[Stored items from a collection]
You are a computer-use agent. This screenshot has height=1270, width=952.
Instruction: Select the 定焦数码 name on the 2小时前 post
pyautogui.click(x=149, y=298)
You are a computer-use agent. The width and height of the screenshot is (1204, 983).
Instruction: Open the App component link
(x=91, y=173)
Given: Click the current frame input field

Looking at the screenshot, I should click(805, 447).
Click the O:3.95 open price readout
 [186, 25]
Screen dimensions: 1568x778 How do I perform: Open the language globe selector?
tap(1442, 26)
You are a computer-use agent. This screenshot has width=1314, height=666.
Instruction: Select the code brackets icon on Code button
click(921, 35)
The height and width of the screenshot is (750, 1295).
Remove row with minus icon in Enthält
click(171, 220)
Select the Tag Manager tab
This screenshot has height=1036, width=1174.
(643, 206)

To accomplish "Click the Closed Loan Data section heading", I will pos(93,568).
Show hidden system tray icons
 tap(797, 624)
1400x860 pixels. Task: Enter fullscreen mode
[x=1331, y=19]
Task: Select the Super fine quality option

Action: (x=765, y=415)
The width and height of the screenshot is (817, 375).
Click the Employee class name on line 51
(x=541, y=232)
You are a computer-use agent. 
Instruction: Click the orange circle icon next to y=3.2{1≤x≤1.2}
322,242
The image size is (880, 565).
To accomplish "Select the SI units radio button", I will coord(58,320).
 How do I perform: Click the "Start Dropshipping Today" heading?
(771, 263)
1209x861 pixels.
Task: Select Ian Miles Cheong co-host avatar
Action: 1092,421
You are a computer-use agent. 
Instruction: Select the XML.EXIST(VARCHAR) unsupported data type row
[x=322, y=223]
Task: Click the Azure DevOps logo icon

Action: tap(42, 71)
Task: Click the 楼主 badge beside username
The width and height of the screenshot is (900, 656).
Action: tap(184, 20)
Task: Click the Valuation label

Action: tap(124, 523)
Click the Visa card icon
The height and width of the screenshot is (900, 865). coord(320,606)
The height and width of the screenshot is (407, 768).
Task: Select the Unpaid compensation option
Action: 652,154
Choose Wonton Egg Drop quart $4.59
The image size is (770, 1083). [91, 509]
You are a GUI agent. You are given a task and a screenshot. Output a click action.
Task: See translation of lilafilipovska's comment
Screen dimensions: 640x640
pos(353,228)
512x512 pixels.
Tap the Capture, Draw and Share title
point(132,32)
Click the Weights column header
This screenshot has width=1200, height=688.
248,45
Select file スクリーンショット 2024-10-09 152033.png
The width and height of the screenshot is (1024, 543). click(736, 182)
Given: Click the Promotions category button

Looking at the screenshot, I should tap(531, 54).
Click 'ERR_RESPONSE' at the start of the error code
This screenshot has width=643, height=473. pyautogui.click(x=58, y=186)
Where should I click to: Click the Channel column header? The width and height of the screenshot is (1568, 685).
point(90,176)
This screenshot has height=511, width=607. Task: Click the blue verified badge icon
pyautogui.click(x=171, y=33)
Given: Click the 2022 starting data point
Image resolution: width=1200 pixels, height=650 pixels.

**Activity**: Copy down each line in the entries that has the word "will".

**Problem solution**:
To accomplish "Click the Closed Loan Data section heading", I will pos(93,568).
To accomplish "Select the SI units radio button", I will coord(58,320).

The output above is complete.